Non aux dérapages haineux dans les médias anglophones

2012/08/31 | Par Mario Beaulieu

L’auteur est président du Mouvement Québec français

Depuis le début de la campagne électorale, il ne se passe pratiquement pas une journée sans que les Québécoises et les Québécois qui proposent un renforcement de la 101 soient taxés de xénophobie et de toutes sortes d’insinuations calomnieuses.

Ces accusations sont profondément injustes. L’aménagement linguistique québécois est beaucoup plus généreux envers la minorité historique anglophone que celui qui prévaut dans le reste du Canada pour les francophones.

La Loi fédérale sur les langues officielles prescrit des services en français seulement là où le nombre le justifie à partir de critères fondés sur les données du recensement.

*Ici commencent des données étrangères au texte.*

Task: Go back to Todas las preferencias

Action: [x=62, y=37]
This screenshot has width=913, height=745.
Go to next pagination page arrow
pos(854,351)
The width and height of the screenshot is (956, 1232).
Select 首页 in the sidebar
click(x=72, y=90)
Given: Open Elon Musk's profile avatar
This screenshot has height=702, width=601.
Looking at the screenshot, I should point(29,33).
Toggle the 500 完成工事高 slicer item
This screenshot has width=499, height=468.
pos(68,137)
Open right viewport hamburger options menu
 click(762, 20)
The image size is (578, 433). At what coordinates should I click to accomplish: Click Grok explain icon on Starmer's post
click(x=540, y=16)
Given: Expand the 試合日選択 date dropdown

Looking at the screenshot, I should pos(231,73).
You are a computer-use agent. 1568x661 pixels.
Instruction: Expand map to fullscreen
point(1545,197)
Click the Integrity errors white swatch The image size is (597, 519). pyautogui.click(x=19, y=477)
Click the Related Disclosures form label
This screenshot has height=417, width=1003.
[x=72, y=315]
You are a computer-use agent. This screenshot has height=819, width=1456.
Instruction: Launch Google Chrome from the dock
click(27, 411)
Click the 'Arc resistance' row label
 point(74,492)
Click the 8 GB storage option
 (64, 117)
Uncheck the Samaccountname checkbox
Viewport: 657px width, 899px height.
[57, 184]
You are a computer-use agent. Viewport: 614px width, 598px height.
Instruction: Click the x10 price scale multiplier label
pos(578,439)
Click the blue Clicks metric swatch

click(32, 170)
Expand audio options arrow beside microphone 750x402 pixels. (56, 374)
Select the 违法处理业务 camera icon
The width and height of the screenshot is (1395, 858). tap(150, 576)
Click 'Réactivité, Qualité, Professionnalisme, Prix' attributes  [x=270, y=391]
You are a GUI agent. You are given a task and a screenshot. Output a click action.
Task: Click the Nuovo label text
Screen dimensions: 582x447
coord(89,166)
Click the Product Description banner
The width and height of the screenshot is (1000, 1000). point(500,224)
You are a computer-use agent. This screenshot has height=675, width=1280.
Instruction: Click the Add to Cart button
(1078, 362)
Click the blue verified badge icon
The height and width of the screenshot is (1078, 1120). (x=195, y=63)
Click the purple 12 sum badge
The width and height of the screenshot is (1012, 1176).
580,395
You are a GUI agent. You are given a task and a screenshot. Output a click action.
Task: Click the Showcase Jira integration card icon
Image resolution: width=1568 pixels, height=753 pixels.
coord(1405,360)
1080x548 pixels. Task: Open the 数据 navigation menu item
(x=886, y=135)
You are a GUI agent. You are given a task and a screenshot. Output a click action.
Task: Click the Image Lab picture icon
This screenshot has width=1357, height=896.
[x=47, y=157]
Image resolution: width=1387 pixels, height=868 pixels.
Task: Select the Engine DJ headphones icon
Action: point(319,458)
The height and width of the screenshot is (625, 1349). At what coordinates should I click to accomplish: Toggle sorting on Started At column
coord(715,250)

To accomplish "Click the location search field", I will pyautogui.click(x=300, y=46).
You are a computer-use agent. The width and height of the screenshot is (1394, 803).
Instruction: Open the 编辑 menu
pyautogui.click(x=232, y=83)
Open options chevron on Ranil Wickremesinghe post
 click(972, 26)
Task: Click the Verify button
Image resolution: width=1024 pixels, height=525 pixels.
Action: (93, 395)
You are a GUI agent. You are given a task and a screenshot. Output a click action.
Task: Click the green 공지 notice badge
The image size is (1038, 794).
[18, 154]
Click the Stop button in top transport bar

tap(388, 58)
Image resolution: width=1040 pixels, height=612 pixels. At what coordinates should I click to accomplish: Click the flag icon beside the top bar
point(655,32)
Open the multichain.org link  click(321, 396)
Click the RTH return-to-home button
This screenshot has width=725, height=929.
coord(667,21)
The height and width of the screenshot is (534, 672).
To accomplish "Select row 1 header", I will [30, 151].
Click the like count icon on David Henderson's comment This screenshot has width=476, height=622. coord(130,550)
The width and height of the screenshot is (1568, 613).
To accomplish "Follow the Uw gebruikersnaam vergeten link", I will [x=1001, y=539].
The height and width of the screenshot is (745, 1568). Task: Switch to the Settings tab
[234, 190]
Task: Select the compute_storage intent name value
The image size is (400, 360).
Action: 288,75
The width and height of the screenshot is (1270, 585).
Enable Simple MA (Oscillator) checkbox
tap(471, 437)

Étant donné que les francophones hors Québec ne constituent plus que 4,1 % de la population selon la langue maternelle (et que 2,5 % selon la langue parlée à la maison) et qu’ils sont éparpillés sur un énorme territoire, une grande partie d’entre eux ne reçoivent pratiquement aucun service en français.

De plus, là où la Loi sur les langues officielles ne s’applique pas, comme dans les gouvernements provinciaux et municipaux, les services sont généralement en anglais seulement.

Le projet d’appliquer la loi 101 au cégep est particulièrement dénigré. Pourtant, encore une fois, la situation reflète une iniquité flagrante entre ce qui se passe au Québec et ailleurs au Canada. Le réseau collégial anglophone reçoit deux fois plus de financement que la part du poids démographique des anglophones au Québec. En ce qui a trait au réseau universitaire anglophone, cette proportion est triplée, sinon quadruplée.

Au Canada anglais, c’est la situation inverse qui prévaut généralement. Dans la plupart des provinces, il n’y pas d’université francophone ou il n’y a qu’une université bilingue.

Les allusions constantes visant à stigmatiser notre histoire sont d’autant plus méprisantes qu’elles proviennent d’une nation dont le passé est jonché de gestes d’intolérance linguistique.

À l’exception du Québec, pendant près d’un siècle et jusque dans les années soixante, toutes les provinces canadiennes à majorité anglophone ont adopté ou maintenu des lois interdisant l'enseignement en français dans les écoles publiques.

Les communautés francophones et acadiennes ont subi une assimilation programmée de plus de 70% de leur population.

Les Québécois ne doivent plus accepter d’être constamment l’objet d’aussi graves accusations dans les médias anglophones du Québec et du Canada. Il s’agit d’un discours injuste et haineux qui doit être dénoncé parce qu’il stigmatise et prête des intentions odieuses à une grande partie de la population du Québec.

Il banalise le racisme et est utilisé comme une arme politique. Il crée un climat de peur et d’hostilité qui favorise la polarisation du vote.

Certains chercheurs y ont reconnu une forme de néo-racisme. La suprématie raciale anglo-saxonne y serait remplacée par la supériorité de la culture dominante «universaliste» canadienne.

Ainsi, le multiculturalisme canadien serait supérieur à l’interculturalisme québécois. Il serait xénophobe de vouloir imposer la connaissance du français comme une condition de la citoyenneté québécoise alors que la citoyenneté canadienne a pour critère la connaissance de l’anglais ou du français. Seul le «nous» canadien serait inclusif !

L’objectif de la Charte de la langue française est de faire du français la véritable langue commune et officielle. Il s’agit d’un facteur essentiel de l’inclusion des nouveaux arrivants à la société québécoise.

C’est la condition première pour assurer l’avenir du français au Québec, seul État majoritairement francophone de l’Amérique du Nord.

Le bilinguisme institutionnel a entraîné la disparition des langues minoritaires partout où il a été utilisé à travers le monde. Au Canada, chaque recensement démontre en effet un taux effarant et croissant d’assimilation des francophones hors Québec.

Notre objectif n’est pas de diaboliser à notre tour les Canadiens anglais, mais de désamorcer ce qui constitue un obstacle à toute forme de débat constructif. Nous sommes convaincus que ce courant de pensée anti-québécois n’est pas celui d’une majorité d’anglophones.

Pouvoir débattre rationnellement et sereinement dans l’espace public est la meilleure démonstration de l’ouverture et de sens de la démocratie des citoyennes et des citoyens des nations québécoise et canadienne, peu importe leurs allégeances politiques, leurs origines ou leur langue.